A completely different approach relies on creating a square matrix with vocabulary words along the top and the left side. Each cell in the matrix represents one pairing of a column-word with a row-word; if that cell is marked True, the column-word is permitted to follow the row-word; otherwise, it is not. In
Figure 10.1
, for example, the row-word “Go to” can be followed only by the column-word “the house.” This approach to grammar is even cruder than a creole grammar, but it’s simpler to understand and implement.

A word connection matrix’s worst problem is its inadequacy to address contextual factors that might change the word sequence. You can partially address this problem by including special-case rules for these contextual factors. A clean sublanguage might have only a few such special-case rules, but as the language grows, the number of special-case rules explodes.

Interactive storytelling demands a sublanguage that both computers and humans can use. The program must be able to read any valid expression in the language and understand what it means. But what does “understand” mean in this context? Surely a computer can’t understand language in the way that people do. What it can do in response to a sentence is change a storyworld’s components. Each sentence must somehow generate changes in the values of variables in the storyworld; presumably these changes will then trigger responses from other Actors.

FIGURE 10.1:
A word connection matrix.

Thus, “meaning” in the narrow sense I’m using here is nothing more than the changes engendered in the storyworld triggered by a verb. The verb “make” means a new prop will be entered into the database of props; its properties can be partly derived from other components of the sentence containing the verb. For example, “Joe makes a box” means that a new box is placed into the Prop database owned by Joe, and that the components used to make the box are removed from the Prop database.

This example, however, is simple because it’s merely mechanical. Verbs with more dramatic import demand more complex treatment. For example, consider the verb “to love.” It takes an Actor as its direct object. Carrying out this verb requires a change in the relationship between subject and direct object. It could also affect the relationships of each Actor with other Actors.

But it gets worse: What about verbs whose significance depends wholly on the context? The verb “invite home” provides an example. If this event takes place on the schoolgrounds where little Molly invites little Tommy over to her house, it means one thing; if Molly and Tommy are unattached 20-somethings, it could mean something entirely different. You can solve this problem by carefully
choosing the vocabulary to ensure that no ambiguities of this kind result. You can also tighten your storyworld to make sure it’s not populated by both schoolchildren and young singles.

People automatically speak natural language in complete sentences. You frame the sentence in your mind, and then speak it as a unit. So when computers came along, programmers just naturally assumed people should talk to computers the same way they talk to each other—except they then designed abstruse languages too difficult for people to remember. There’s no reason that sentences in dramatic sublanguages must be created in their entirety; a sentence can just as easily be assembled word by word.

Why does it matter whether you construct sentences word by word or as entire units?
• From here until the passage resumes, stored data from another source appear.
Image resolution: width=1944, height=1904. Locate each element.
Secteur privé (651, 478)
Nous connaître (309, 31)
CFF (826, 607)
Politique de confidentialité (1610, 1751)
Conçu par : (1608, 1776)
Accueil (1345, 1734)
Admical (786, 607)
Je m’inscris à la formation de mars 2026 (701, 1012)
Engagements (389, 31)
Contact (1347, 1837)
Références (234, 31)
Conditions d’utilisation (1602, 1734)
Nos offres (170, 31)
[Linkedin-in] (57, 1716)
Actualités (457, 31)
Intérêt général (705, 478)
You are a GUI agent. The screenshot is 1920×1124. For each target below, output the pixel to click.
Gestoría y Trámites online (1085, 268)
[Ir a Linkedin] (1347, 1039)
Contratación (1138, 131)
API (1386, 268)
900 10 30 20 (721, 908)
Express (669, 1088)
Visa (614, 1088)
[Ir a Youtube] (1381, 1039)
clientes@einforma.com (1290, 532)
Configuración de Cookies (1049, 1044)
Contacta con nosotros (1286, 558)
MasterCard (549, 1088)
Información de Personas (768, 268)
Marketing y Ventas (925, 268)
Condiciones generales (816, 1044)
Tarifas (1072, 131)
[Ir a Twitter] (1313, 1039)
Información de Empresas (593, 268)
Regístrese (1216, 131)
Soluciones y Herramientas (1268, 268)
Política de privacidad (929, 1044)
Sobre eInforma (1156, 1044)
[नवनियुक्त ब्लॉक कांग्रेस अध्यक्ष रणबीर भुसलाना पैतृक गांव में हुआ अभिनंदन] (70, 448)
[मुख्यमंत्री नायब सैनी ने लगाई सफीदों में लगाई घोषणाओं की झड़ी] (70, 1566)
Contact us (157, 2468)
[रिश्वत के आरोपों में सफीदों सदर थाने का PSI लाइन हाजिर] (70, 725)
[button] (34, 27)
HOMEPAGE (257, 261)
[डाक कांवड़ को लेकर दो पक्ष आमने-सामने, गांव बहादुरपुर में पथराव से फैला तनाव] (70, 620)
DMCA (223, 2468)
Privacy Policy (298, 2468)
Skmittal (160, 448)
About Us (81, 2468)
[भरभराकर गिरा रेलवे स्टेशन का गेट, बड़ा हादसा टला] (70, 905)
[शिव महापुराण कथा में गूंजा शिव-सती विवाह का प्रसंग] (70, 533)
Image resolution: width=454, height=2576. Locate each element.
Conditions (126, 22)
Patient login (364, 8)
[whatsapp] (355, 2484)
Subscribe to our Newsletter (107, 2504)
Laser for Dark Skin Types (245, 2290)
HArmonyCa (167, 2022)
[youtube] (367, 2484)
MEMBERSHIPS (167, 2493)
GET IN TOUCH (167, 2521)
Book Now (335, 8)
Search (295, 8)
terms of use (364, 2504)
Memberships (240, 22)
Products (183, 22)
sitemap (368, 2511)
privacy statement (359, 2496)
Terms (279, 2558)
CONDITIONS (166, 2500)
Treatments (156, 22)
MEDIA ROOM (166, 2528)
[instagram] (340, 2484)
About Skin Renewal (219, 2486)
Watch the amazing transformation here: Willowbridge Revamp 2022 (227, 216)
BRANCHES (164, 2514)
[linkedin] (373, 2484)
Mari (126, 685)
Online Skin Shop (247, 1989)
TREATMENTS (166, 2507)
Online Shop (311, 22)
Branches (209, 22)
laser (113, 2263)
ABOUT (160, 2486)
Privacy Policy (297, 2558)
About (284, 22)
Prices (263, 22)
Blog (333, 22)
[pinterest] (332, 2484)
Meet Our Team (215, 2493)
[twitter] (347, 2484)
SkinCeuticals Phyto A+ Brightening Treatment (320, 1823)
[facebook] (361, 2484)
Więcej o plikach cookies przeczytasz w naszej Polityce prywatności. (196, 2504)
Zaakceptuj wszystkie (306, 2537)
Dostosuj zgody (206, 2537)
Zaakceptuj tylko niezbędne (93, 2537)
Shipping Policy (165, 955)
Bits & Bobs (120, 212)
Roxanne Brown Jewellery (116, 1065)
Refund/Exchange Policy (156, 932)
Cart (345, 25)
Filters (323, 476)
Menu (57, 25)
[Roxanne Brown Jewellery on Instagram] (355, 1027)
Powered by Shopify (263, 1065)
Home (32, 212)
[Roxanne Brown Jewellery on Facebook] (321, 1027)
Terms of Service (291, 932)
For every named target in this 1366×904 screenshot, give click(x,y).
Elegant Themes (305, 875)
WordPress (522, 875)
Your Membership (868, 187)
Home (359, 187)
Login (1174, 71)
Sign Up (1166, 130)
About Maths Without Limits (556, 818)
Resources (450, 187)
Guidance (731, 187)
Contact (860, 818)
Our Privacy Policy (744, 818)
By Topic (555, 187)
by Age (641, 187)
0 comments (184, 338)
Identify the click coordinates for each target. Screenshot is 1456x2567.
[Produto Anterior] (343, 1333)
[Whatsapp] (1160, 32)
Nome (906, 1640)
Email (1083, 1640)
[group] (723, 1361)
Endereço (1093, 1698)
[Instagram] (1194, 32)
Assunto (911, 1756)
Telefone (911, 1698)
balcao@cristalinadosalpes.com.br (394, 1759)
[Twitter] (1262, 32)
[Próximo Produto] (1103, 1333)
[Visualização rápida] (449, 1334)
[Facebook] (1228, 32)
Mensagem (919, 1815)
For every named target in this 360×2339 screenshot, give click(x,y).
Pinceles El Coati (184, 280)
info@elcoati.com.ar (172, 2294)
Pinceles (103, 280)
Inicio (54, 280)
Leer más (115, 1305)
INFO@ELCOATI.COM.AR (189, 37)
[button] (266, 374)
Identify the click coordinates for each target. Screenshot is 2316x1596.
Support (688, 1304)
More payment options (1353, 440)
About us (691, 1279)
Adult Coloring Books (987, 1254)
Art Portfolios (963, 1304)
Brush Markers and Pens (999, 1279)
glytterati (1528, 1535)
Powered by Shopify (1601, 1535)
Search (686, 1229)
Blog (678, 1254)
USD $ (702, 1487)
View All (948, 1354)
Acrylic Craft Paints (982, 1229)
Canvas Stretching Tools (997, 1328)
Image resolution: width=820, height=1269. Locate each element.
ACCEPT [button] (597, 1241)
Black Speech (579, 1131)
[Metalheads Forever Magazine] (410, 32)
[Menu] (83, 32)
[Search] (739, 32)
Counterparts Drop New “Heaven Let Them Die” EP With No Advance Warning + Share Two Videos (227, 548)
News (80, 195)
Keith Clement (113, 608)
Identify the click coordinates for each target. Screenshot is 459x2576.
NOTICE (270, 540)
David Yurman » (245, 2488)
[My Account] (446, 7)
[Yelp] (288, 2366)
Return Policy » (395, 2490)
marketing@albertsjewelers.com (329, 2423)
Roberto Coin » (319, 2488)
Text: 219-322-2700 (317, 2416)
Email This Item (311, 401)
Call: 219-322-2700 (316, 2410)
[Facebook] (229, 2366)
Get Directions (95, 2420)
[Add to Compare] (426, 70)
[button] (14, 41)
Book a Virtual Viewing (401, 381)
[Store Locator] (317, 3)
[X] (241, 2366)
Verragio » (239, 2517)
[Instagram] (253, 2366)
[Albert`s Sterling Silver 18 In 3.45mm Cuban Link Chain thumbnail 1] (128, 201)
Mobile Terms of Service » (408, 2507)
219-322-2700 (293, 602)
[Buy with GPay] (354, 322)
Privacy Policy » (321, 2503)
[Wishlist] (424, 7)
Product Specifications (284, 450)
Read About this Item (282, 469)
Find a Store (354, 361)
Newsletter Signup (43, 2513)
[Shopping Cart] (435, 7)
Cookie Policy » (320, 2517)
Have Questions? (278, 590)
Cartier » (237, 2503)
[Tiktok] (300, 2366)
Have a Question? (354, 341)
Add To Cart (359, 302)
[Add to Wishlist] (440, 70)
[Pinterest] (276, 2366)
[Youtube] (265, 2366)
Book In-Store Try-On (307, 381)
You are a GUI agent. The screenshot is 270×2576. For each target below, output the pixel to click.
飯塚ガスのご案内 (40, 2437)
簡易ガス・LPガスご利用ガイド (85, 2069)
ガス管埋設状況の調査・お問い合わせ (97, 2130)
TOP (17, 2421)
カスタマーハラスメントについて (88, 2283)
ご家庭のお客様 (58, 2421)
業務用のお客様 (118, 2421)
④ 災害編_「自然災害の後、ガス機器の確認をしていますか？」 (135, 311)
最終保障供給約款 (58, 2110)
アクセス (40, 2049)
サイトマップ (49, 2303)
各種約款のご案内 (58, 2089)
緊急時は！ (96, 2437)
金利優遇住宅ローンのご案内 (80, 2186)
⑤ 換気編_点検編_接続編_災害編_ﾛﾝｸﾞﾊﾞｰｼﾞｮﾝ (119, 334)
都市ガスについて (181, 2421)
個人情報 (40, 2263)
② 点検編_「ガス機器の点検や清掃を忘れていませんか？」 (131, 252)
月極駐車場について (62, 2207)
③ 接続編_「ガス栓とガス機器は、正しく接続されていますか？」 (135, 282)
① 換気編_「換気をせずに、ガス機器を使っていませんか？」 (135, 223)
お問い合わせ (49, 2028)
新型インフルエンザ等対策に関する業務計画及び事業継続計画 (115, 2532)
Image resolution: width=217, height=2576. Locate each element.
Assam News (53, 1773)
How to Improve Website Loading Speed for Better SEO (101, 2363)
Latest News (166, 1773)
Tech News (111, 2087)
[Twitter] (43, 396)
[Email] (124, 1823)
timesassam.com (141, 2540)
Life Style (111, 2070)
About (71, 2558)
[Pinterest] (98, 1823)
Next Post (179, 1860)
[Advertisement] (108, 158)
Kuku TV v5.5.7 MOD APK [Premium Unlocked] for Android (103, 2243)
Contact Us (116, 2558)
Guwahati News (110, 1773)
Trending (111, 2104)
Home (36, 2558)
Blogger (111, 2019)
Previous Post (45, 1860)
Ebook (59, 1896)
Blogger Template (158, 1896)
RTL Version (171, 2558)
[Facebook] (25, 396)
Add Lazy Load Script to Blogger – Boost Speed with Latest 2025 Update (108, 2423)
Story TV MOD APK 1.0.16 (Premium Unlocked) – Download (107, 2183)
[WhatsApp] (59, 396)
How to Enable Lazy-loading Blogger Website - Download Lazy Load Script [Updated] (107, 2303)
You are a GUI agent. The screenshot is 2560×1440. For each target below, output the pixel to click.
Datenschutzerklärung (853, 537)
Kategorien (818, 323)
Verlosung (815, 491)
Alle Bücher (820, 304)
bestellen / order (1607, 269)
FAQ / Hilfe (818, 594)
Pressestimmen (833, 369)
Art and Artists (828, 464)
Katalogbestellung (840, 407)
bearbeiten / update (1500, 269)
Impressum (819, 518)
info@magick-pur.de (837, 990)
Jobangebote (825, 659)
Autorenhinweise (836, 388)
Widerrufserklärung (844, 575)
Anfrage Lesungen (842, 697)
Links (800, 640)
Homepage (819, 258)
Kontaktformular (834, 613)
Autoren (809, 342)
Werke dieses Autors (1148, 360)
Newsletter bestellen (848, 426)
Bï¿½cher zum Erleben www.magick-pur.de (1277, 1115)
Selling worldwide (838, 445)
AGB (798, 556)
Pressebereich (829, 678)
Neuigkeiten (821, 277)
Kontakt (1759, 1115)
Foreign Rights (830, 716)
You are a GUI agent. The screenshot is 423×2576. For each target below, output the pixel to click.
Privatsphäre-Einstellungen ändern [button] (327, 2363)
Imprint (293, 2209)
The difference lies in players’ interactions with the computer. If they compose sentences as complete units, they must be certain that every single word in the sentence is perfect. Suppose that a player is only 90% certain of each word in a seven-word sentence; the odds are even lower that the sentence as a whole will be correct. Requiring players to submit sentences in their entirety compounds the uncertainties.

The biggest benefit of word-by-word composition is that the computer can present players with a menu of all appropriate words that can be entered at that point in the sentence. Instead of guessing from memory, players need only select from a menu—a much simpler task.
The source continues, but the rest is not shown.